(Try it) Where the listing below has a line with "Click the 单日累充15000 row label", write out exactly that line and every line after it, stopping after the line with "The height and".

(Given records)
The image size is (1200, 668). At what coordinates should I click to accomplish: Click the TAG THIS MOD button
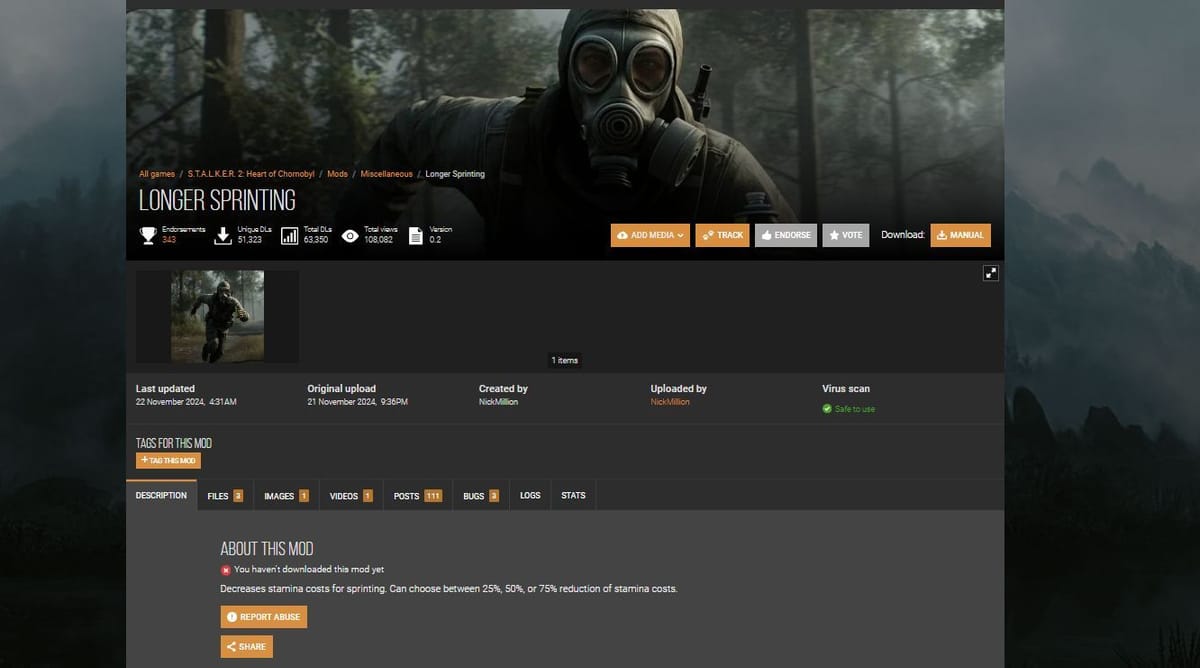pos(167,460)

...

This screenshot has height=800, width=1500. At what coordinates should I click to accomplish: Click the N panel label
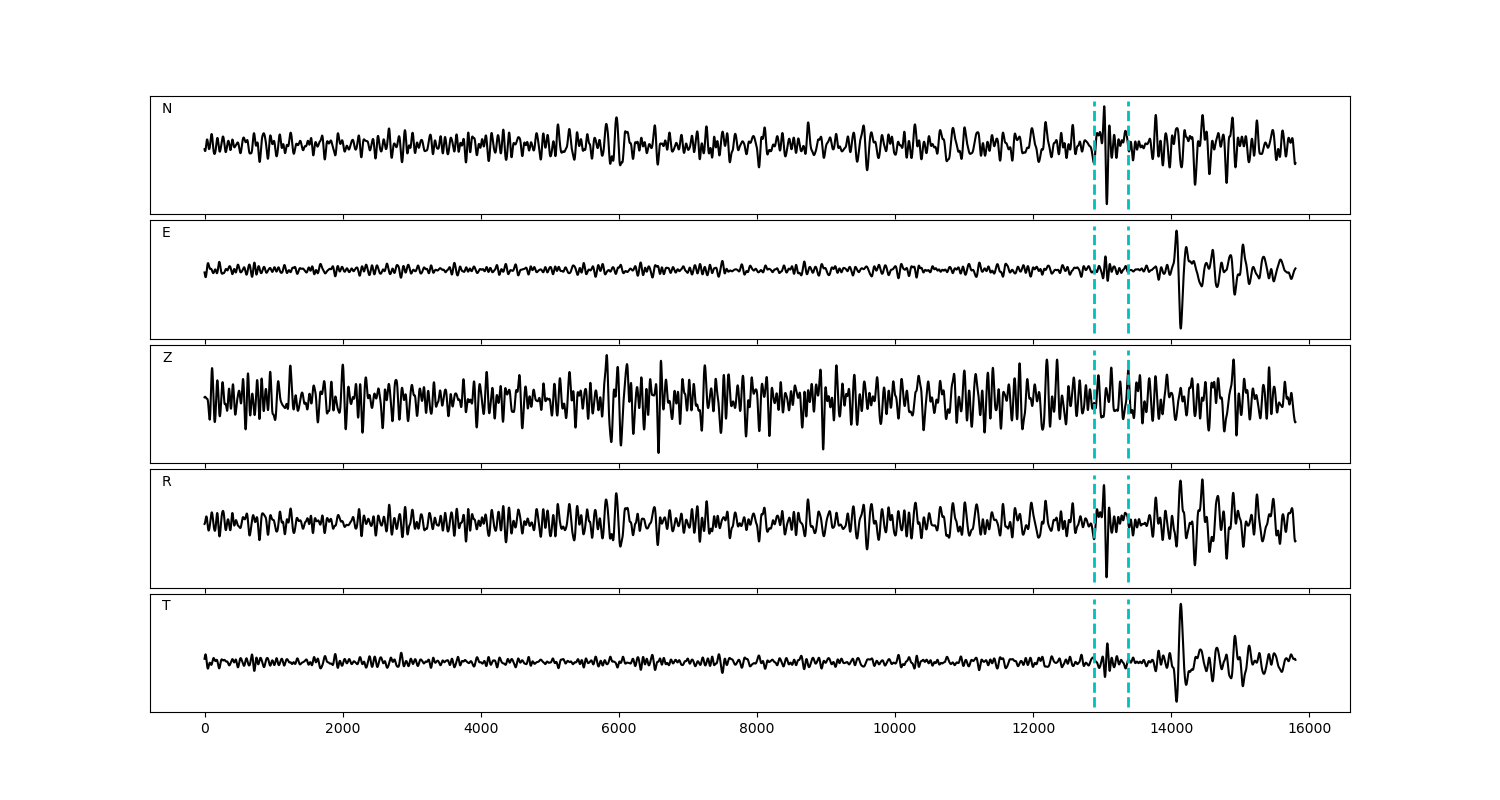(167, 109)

...

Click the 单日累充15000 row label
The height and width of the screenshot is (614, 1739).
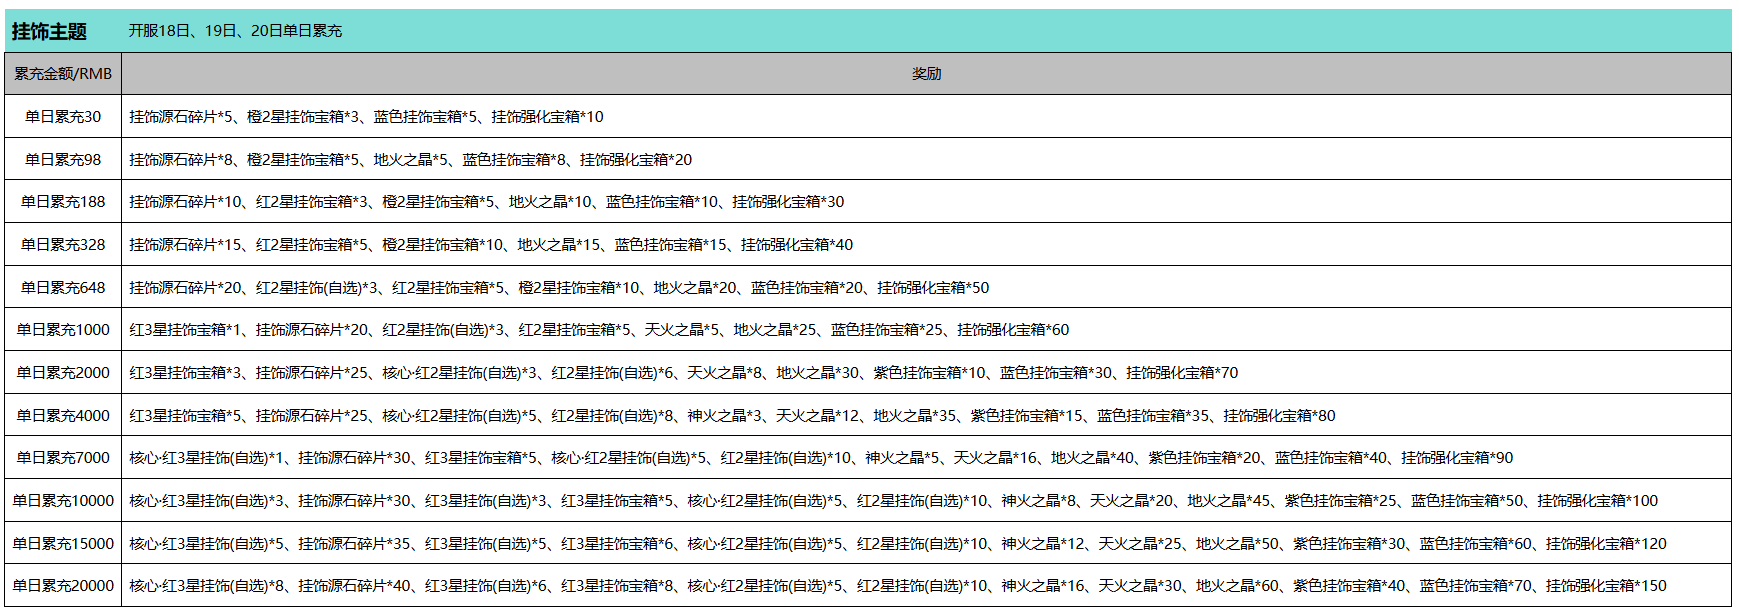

(Task answer)
Click the 单日累充15000 row label
The height and width of the screenshot is (614, 1739).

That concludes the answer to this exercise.